The most intellectually challenging attack upon Hegel’s position came in the 1830s, after his death, from his one-time friend at Tübingen, the now celebrated philosopher Schelling. Schelling had published nothing after his years at Jena and his position was only known by repute. But in 1827 he repudiated his youthful ‘panlogism’ and in 1834 launched a barely disguised philosophical attack upon Hegel’s position. Like others who had turned their backs on their youthful philosophical radicalism, Schelling desired to recover a personal God free from the confines of logic or reason. As early as 1804, he had retreated from a vision of humanity overcoming all otherness within a totality and encompassing the identity of spirit and nature. He brought back the Christian language of the Fall, complemented a few years later by a conception of God as pure will beyond reason. God was now posited as the creator of the world, but eternally separate from it. What he revealed of himself to the world was attained, not through reason, but through revelation.54
The philosophical generation of the 1830s were generally unimpressed by Schelling’s eccentric reconstitution of Christian apologetics, but they could not ignore the force of his criticism of Hegel. This took the form of a reassertion of the independence and prior reality of being, and an attack upon Hegel’s attempted demonstration of the passage from logic to reality at the beginning of his Science of Logic (1816).55 In contrast to philosophies that denied the autonomy of reality – ‘negative philosophy’ – Schelling posited a ‘positive explanation of reality’, ‘positive philosophy’. The ‘logical necessity’ which ‘negative philosophy’ considered to order the world was in Schelling’s view the result of God’s will, which was unbound by any law. What speculative philosophy could not admit was the groundlessness of reality. Positive philosophy, on the other hand, presupposed the surrender of reason’s autonomy to something external to it, to ‘positive fact’, which was only accessible through ‘revelation’.

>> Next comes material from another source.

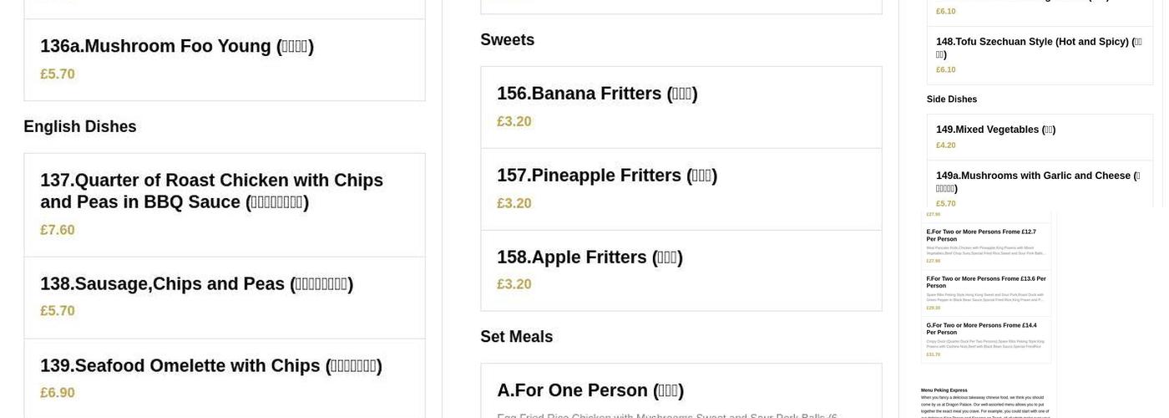This screenshot has height=418, width=1169.
Task: Open set meal F for £13.6 per person
Action: tap(985, 282)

Schelling’s ‘positive philosophy’ was amplified into a political philosophy by Friedrich Julius Stahl, an uncompromising anti-rationalist and friend of Savigny. In 1833, Stahl brought out his own Philosophy of Right, and in 1840 he was promoted to the Berlin Chair in Law in succession to Eduard Gans. According to Stahl, Hegel’s philosophy suffered from the dangerous delusion that reason could know God. He accused Hegel of destroying divine – and by extension human – personality by depriving God of free will. Hegel’s God (‘Spirit’) was encased within a universal principle of necessary development incorporating both nature and spirit and therefore unable to act as a freely self-revealing Supreme Being.
Stahl’s objection to Hegel’s conception of the monarch was similar; the monarch was immured in the substance of the state and beholden to the constitution. Just as God’s will grounded being and reason, but was not limited by them, so the will of the monarchy should be similarly unbounded. For just as the all-encompassing being of God imparts unity to the whole of creation, so the personal sovereignty of the monarch should singly embody the authority of the state, and similarly not be bound by constitutional constraints. In practical terms, Stahl urged the restoration of ‘the Christian state’ with its ‘cuius regio, eius religio’ principle established at the Peace of Augsburg in 1555.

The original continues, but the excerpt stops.